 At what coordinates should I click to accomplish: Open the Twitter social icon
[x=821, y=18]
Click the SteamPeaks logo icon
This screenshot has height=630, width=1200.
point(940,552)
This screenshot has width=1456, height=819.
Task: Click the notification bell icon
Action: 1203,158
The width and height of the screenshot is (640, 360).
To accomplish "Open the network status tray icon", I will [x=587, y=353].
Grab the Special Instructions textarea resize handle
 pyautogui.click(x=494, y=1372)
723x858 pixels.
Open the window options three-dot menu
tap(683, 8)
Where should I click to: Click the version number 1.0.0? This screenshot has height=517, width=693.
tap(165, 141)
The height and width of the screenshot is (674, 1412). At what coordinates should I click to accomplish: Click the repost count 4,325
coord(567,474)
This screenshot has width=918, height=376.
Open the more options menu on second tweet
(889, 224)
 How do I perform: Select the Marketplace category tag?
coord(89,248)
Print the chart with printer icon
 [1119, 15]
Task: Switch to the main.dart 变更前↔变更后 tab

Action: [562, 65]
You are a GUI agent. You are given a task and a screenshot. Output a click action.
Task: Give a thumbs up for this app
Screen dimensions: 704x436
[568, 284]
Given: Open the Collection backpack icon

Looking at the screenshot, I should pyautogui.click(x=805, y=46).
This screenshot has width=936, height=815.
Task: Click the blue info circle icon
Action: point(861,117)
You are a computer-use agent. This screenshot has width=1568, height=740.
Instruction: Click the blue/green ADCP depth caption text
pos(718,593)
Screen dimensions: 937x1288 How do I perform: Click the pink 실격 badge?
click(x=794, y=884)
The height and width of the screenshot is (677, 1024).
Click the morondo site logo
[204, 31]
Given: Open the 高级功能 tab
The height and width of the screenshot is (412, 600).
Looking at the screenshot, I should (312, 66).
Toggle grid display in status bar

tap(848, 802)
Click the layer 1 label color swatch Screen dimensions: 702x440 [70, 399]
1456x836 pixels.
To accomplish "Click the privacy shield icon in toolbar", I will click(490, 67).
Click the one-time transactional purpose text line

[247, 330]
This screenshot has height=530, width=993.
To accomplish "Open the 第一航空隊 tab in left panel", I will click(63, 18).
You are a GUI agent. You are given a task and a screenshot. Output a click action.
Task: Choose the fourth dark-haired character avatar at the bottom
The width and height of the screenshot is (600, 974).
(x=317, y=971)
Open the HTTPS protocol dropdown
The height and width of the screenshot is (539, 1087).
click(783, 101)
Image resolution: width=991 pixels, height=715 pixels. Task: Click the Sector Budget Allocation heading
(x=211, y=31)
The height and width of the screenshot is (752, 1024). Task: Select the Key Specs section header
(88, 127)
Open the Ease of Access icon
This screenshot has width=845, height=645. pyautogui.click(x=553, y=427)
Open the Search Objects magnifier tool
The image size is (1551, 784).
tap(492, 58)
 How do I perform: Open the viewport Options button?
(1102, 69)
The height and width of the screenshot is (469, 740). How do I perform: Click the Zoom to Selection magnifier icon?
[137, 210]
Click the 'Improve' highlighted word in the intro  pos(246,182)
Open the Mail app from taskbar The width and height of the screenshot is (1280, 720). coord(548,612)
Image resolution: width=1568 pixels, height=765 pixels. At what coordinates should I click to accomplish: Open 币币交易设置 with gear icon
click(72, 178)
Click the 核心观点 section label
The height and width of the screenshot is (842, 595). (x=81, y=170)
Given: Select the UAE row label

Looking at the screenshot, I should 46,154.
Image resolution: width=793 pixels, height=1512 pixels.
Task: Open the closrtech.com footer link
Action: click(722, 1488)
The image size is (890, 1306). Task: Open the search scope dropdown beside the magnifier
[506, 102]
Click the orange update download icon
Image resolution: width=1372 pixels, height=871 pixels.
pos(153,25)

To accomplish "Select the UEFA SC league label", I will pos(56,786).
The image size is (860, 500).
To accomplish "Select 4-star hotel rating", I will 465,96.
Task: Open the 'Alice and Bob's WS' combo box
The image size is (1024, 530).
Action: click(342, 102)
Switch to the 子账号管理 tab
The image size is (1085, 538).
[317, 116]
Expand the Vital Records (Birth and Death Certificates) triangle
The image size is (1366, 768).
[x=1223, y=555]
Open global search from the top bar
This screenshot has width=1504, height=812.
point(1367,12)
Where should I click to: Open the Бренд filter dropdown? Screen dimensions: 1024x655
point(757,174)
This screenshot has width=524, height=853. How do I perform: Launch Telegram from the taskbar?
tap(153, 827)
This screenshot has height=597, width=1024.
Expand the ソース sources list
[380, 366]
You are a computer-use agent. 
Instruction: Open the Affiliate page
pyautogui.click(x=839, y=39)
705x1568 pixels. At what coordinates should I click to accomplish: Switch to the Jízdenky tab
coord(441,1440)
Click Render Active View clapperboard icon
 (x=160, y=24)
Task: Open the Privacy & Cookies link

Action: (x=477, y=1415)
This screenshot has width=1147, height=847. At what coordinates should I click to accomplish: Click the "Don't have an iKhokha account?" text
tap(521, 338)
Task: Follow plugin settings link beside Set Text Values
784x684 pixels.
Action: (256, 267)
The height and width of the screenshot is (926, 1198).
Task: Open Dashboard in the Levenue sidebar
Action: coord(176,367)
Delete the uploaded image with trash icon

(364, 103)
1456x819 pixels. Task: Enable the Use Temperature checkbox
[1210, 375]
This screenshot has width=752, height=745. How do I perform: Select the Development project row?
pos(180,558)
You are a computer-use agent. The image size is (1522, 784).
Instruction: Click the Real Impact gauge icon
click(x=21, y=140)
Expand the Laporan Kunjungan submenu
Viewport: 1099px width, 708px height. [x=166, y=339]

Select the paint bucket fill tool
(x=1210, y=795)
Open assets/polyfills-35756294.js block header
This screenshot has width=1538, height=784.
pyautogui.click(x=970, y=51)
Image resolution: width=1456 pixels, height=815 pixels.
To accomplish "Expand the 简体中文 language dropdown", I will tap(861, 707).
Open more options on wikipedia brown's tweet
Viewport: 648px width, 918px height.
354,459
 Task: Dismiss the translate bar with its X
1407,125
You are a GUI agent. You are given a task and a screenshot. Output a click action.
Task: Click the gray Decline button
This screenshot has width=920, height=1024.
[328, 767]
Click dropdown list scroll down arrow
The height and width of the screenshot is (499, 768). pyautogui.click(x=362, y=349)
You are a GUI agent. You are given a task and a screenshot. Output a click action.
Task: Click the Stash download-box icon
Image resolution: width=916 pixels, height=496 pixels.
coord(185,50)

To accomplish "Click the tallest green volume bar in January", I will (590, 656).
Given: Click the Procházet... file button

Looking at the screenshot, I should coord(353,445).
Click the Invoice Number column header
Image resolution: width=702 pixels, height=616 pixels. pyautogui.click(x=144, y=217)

_What you should do_
Can you transcribe every one of the rows above word for word, with nothing left out or changed?

_Solved exercise_
 At what coordinates should I click to accomplish: Open the Twitter social icon
[x=821, y=18]
Click the SteamPeaks logo icon
This screenshot has height=630, width=1200.
point(940,552)
This screenshot has width=1456, height=819.
Task: Click the notification bell icon
Action: 1203,158
The width and height of the screenshot is (640, 360).
To accomplish "Open the network status tray icon", I will [x=587, y=353].
Grab the Special Instructions textarea resize handle
 pyautogui.click(x=494, y=1372)
723x858 pixels.
Open the window options three-dot menu
tap(683, 8)
Where should I click to: Click the version number 1.0.0? This screenshot has height=517, width=693.
tap(165, 141)
The height and width of the screenshot is (674, 1412). At what coordinates should I click to accomplish: Click the repost count 4,325
coord(567,474)
This screenshot has width=918, height=376.
Open the more options menu on second tweet
(889, 224)
 How do I perform: Select the Marketplace category tag?
coord(89,248)
Print the chart with printer icon
 [1119, 15]
Task: Switch to the main.dart 变更前↔变更后 tab

Action: [562, 65]
You are a GUI agent. You are given a task and a screenshot. Output a click action.
Task: Give a thumbs up for this app
Screen dimensions: 704x436
[568, 284]
Given: Open the Collection backpack icon

Looking at the screenshot, I should pyautogui.click(x=805, y=46).
This screenshot has width=936, height=815.
Task: Click the blue info circle icon
Action: point(861,117)
You are a computer-use agent. This screenshot has width=1568, height=740.
Instruction: Click the blue/green ADCP depth caption text
pos(718,593)
Screen dimensions: 937x1288 How do I perform: Click the pink 실격 badge?
click(x=794, y=884)
The height and width of the screenshot is (677, 1024).
Click the morondo site logo
[204, 31]
Given: Open the 高级功能 tab
The height and width of the screenshot is (412, 600).
Looking at the screenshot, I should (312, 66).
Toggle grid display in status bar

tap(848, 802)
Click the layer 1 label color swatch Screen dimensions: 702x440 [70, 399]
1456x836 pixels.
To accomplish "Click the privacy shield icon in toolbar", I will click(490, 67).
Click the one-time transactional purpose text line

[247, 330]
This screenshot has height=530, width=993.
To accomplish "Open the 第一航空隊 tab in left panel", I will click(63, 18).
You are a GUI agent. You are given a task and a screenshot. Output a click action.
Task: Choose the fourth dark-haired character avatar at the bottom
The width and height of the screenshot is (600, 974).
(x=317, y=971)
Open the HTTPS protocol dropdown
The height and width of the screenshot is (539, 1087).
click(783, 101)
Image resolution: width=991 pixels, height=715 pixels. Task: Click the Sector Budget Allocation heading
(x=211, y=31)
The height and width of the screenshot is (752, 1024). Task: Select the Key Specs section header
(88, 127)
Open the Ease of Access icon
This screenshot has width=845, height=645. pyautogui.click(x=553, y=427)
Open the Search Objects magnifier tool
The image size is (1551, 784).
tap(492, 58)
 How do I perform: Open the viewport Options button?
(1102, 69)
The height and width of the screenshot is (469, 740). How do I perform: Click the Zoom to Selection magnifier icon?
[137, 210]
Click the 'Improve' highlighted word in the intro  pos(246,182)
Open the Mail app from taskbar The width and height of the screenshot is (1280, 720). coord(548,612)
Image resolution: width=1568 pixels, height=765 pixels. At what coordinates should I click to accomplish: Open 币币交易设置 with gear icon
click(72, 178)
Click the 核心观点 section label
The height and width of the screenshot is (842, 595). (x=81, y=170)
Given: Select the UAE row label

Looking at the screenshot, I should 46,154.
Image resolution: width=793 pixels, height=1512 pixels.
Task: Open the closrtech.com footer link
Action: click(722, 1488)
The image size is (890, 1306). Task: Open the search scope dropdown beside the magnifier
[506, 102]
Click the orange update download icon
Image resolution: width=1372 pixels, height=871 pixels.
pos(153,25)

To accomplish "Select the UEFA SC league label", I will pos(56,786).
The image size is (860, 500).
To accomplish "Select 4-star hotel rating", I will 465,96.
Task: Open the 'Alice and Bob's WS' combo box
The image size is (1024, 530).
Action: click(342, 102)
Switch to the 子账号管理 tab
The image size is (1085, 538).
[317, 116]
Expand the Vital Records (Birth and Death Certificates) triangle
The image size is (1366, 768).
[x=1223, y=555]
Open global search from the top bar
This screenshot has width=1504, height=812.
point(1367,12)
Where should I click to: Open the Бренд filter dropdown? Screen dimensions: 1024x655
point(757,174)
This screenshot has width=524, height=853. How do I perform: Launch Telegram from the taskbar?
tap(153, 827)
This screenshot has height=597, width=1024.
Expand the ソース sources list
[380, 366]
You are a computer-use agent. 
Instruction: Open the Affiliate page
pyautogui.click(x=839, y=39)
705x1568 pixels. At what coordinates should I click to accomplish: Switch to the Jízdenky tab
coord(441,1440)
Click Render Active View clapperboard icon
 (x=160, y=24)
Task: Open the Privacy & Cookies link

Action: (x=477, y=1415)
This screenshot has width=1147, height=847. At what coordinates should I click to accomplish: Click the "Don't have an iKhokha account?" text
tap(521, 338)
Task: Follow plugin settings link beside Set Text Values
784x684 pixels.
Action: (256, 267)
The height and width of the screenshot is (926, 1198).
Task: Open Dashboard in the Levenue sidebar
Action: coord(176,367)
Delete the uploaded image with trash icon

(364, 103)
1456x819 pixels. Task: Enable the Use Temperature checkbox
[1210, 375]
This screenshot has width=752, height=745. How do I perform: Select the Development project row?
pos(180,558)
You are a computer-use agent. The image size is (1522, 784).
Instruction: Click the Real Impact gauge icon
click(x=21, y=140)
Expand the Laporan Kunjungan submenu
Viewport: 1099px width, 708px height. [x=166, y=339]

Select the paint bucket fill tool
(x=1210, y=795)
Open assets/polyfills-35756294.js block header
This screenshot has width=1538, height=784.
pyautogui.click(x=970, y=51)
Image resolution: width=1456 pixels, height=815 pixels.
To accomplish "Expand the 简体中文 language dropdown", I will tap(861, 707).
Open more options on wikipedia brown's tweet
Viewport: 648px width, 918px height.
354,459
 Task: Dismiss the translate bar with its X
1407,125
You are a GUI agent. You are given a task and a screenshot. Output a click action.
Task: Click the gray Decline button
This screenshot has width=920, height=1024.
[328, 767]
Click dropdown list scroll down arrow
The height and width of the screenshot is (499, 768). pyautogui.click(x=362, y=349)
You are a GUI agent. You are given a task and a screenshot. Output a click action.
Task: Click the Stash download-box icon
Image resolution: width=916 pixels, height=496 pixels.
coord(185,50)

To accomplish "Click the tallest green volume bar in January", I will (590, 656).
Given: Click the Procházet... file button

Looking at the screenshot, I should coord(353,445).
Click the Invoice Number column header
Image resolution: width=702 pixels, height=616 pixels. pyautogui.click(x=144, y=217)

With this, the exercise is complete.